Why doesn't my compilation cache when changing linker?

Hi all!

This is probably going to be a very noobish question, so I apologize in advance.

I want to work on LLVM for my thesis, so I forked the repo, cloned it and now I want to compile it. I issued

$ mkdir build
$ cd build
$ cmake -DLLVM_ENABLE_PROJECTS=clang -DCMAKE_BUILD_TYPE=Debug -G "Ninja" ../llvm
$ cd ..
$ cmake --build ./build

and it started working. Compilation reached [3097/4621] Linking CXX shared library lib/libLTO.so.16git, then as it often happens it threw an error due to low memory.
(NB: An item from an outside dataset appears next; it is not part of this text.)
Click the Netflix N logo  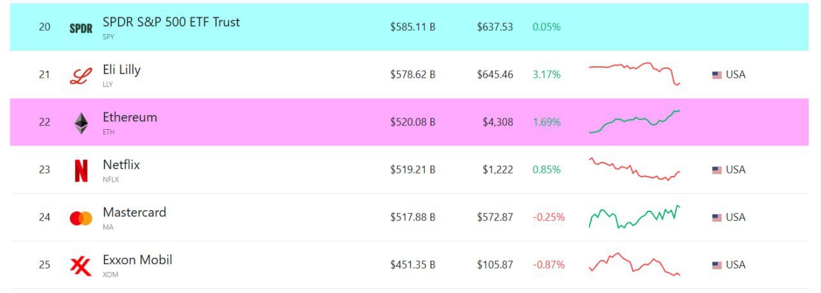click(x=81, y=171)
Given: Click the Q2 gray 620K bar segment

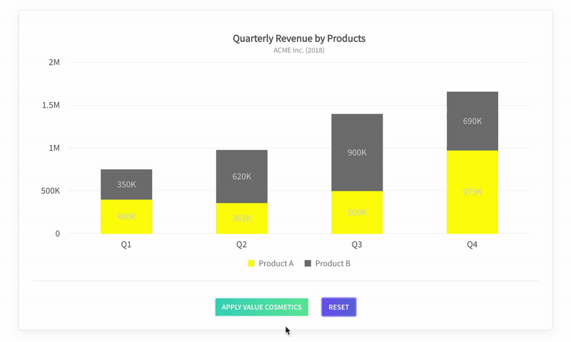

With a bit of Google-fu, I switched linker to gold with

$ cmake -DLLVM_ENABLE_PROJECTS=clang -DCMAKE_BUILD_TYPE=Debug -DLLVM_USE_LINKER=gold -G "Ninja" ../llvm

and relaunched the compilation

$ cmake --build ./build

However, now the compilation started from [1/3483] Linking CXX executable bin/llvm-PerfectShuffle, so with more work to do than as it would have had if it resumed from where it stopped. In other words, the first compilation aborted with 4621-3097=1524 jobs left to do, but the second one restarted with 3483 jobs left: why? Is this normal when changing linkers? Did I misunderstand something related to the building process (it’s very likely)? Or did I issue the commands wrong, and I’m wasting resources?
Depending on the answers to these question, is a tool like ccache needed?

Thanks!

llvm/cmake/modules/HandleLLVMOptions.cmake handles the option you found and you’ll see that it add -fuse-ld which is a compiler option not a linker option. Which makes me think that CMAKE_EXE_LINKER is actually the compiler (clang or gcc) not the linker directly.

Which I think is a pretty common thing to do, for reasons I forget right now but they do exist. One could be that a compiler has knowledge of all the target specific directories that might be needed, so you don’t have to pass a bunch of paths manually to the linker.

Point being, because the compiler options have changed, I’d expect the objects to be rebuilt. Unless cmake is smart enough to know that that is only a linker option, even if we’re using the compiler as the linker (as the driver for the linker really).

Could be wrong, maybe cmake (/the generated ninja or make) is clever enough to know that.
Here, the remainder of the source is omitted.